* **What is required**: The lines below that include the word "Select" are to be reported.

* **Available data**:

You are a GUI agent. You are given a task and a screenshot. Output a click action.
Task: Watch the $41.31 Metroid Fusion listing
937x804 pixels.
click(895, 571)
...
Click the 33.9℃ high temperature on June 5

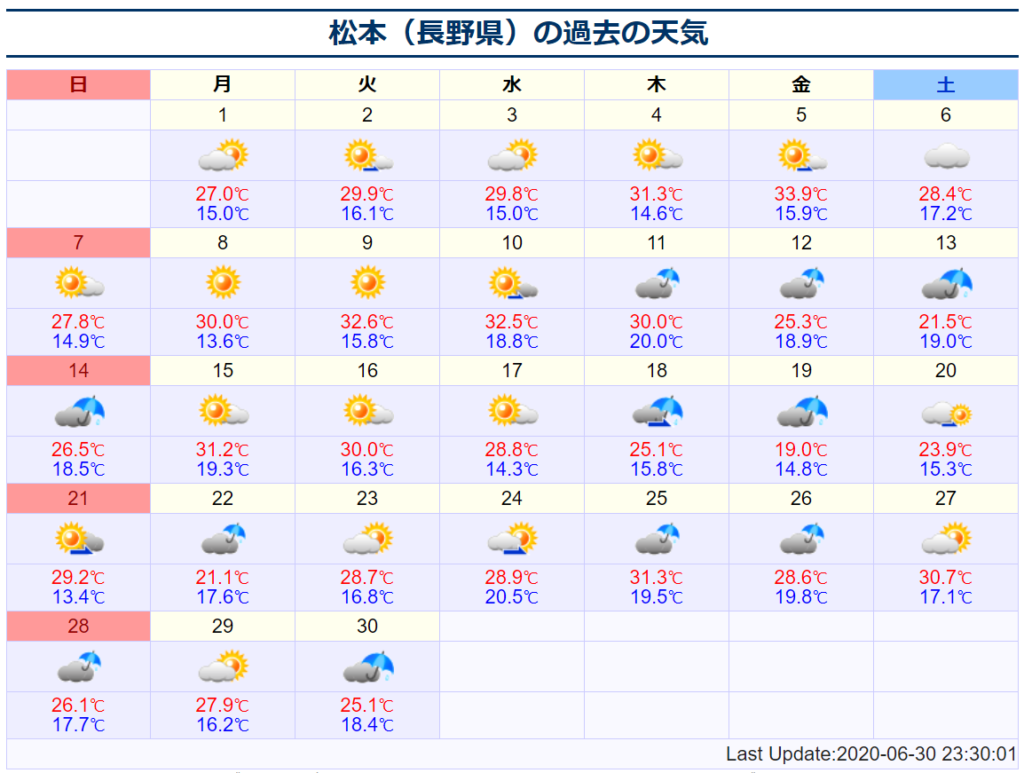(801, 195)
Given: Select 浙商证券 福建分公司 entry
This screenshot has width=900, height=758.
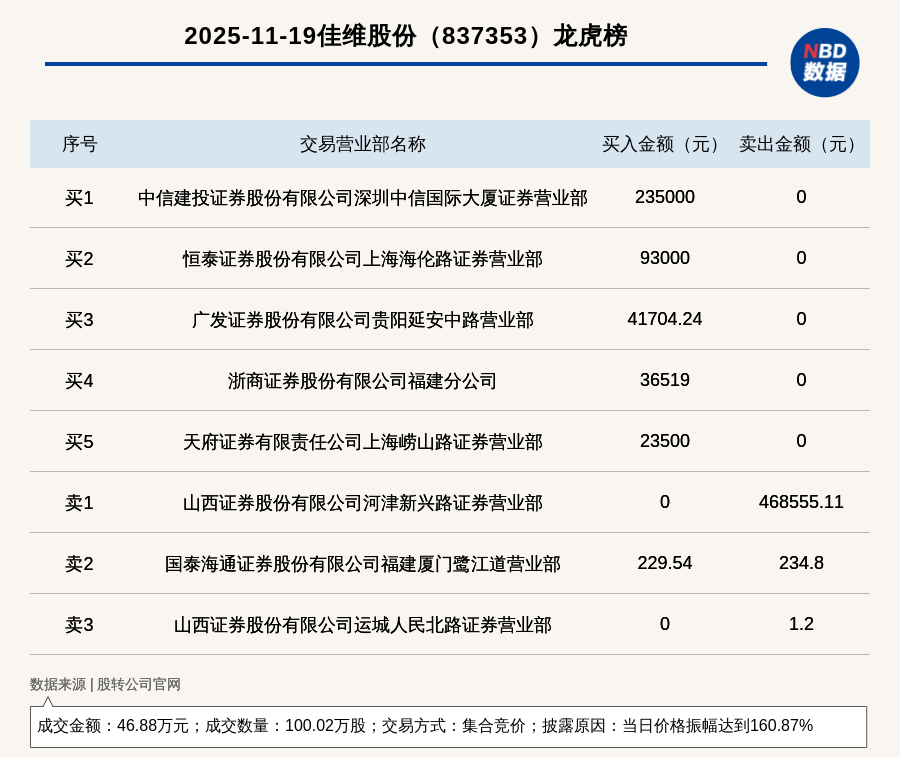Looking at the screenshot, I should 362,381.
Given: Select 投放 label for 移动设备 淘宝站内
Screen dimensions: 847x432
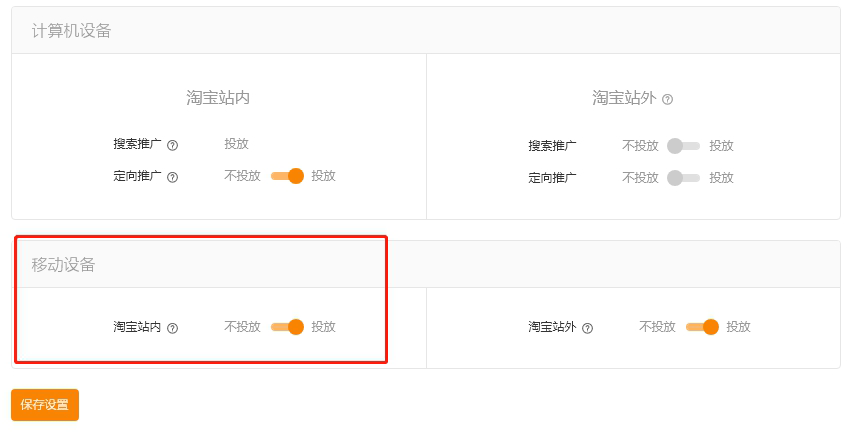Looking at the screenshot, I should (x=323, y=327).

* **Result of the task**:
Given: Select 浙商证券 福建分公司 entry
Given: Select 投放 label for 移动设备 淘宝站内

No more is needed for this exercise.